- [Entries shown]
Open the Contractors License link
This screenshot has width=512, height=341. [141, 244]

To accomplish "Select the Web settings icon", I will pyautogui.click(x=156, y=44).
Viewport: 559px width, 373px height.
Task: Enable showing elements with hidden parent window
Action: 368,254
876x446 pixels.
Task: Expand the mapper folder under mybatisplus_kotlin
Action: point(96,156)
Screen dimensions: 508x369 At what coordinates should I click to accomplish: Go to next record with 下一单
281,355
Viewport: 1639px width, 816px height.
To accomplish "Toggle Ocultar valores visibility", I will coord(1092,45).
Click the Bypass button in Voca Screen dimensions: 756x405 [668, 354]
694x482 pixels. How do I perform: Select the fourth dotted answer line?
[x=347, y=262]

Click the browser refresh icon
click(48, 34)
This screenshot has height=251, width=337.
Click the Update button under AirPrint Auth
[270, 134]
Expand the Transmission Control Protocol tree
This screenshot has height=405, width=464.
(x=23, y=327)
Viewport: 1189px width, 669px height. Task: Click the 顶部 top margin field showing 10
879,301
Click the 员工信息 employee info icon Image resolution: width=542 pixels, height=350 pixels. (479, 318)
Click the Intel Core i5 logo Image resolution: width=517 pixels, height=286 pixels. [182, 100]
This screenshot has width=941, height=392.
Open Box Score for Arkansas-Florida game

- [Goal]
Can you print all of the material above word for word, keeping every line in its original order?

- [Solution]
Open the Contractors License link
This screenshot has width=512, height=341. [141, 244]

To accomplish "Select the Web settings icon", I will pyautogui.click(x=156, y=44).
Viewport: 559px width, 373px height.
Task: Enable showing elements with hidden parent window
Action: 368,254
876x446 pixels.
Task: Expand the mapper folder under mybatisplus_kotlin
Action: point(96,156)
Screen dimensions: 508x369 At what coordinates should I click to accomplish: Go to next record with 下一单
281,355
Viewport: 1639px width, 816px height.
To accomplish "Toggle Ocultar valores visibility", I will coord(1092,45).
Click the Bypass button in Voca Screen dimensions: 756x405 [668, 354]
694x482 pixels. How do I perform: Select the fourth dotted answer line?
[x=347, y=262]

Click the browser refresh icon
click(48, 34)
This screenshot has height=251, width=337.
Click the Update button under AirPrint Auth
[270, 134]
Expand the Transmission Control Protocol tree
This screenshot has height=405, width=464.
(x=23, y=327)
Viewport: 1189px width, 669px height. Task: Click the 顶部 top margin field showing 10
879,301
Click the 员工信息 employee info icon Image resolution: width=542 pixels, height=350 pixels. (479, 318)
Click the Intel Core i5 logo Image resolution: width=517 pixels, height=286 pixels. [182, 100]
This screenshot has width=941, height=392.
Open Box Score for Arkansas-Florida game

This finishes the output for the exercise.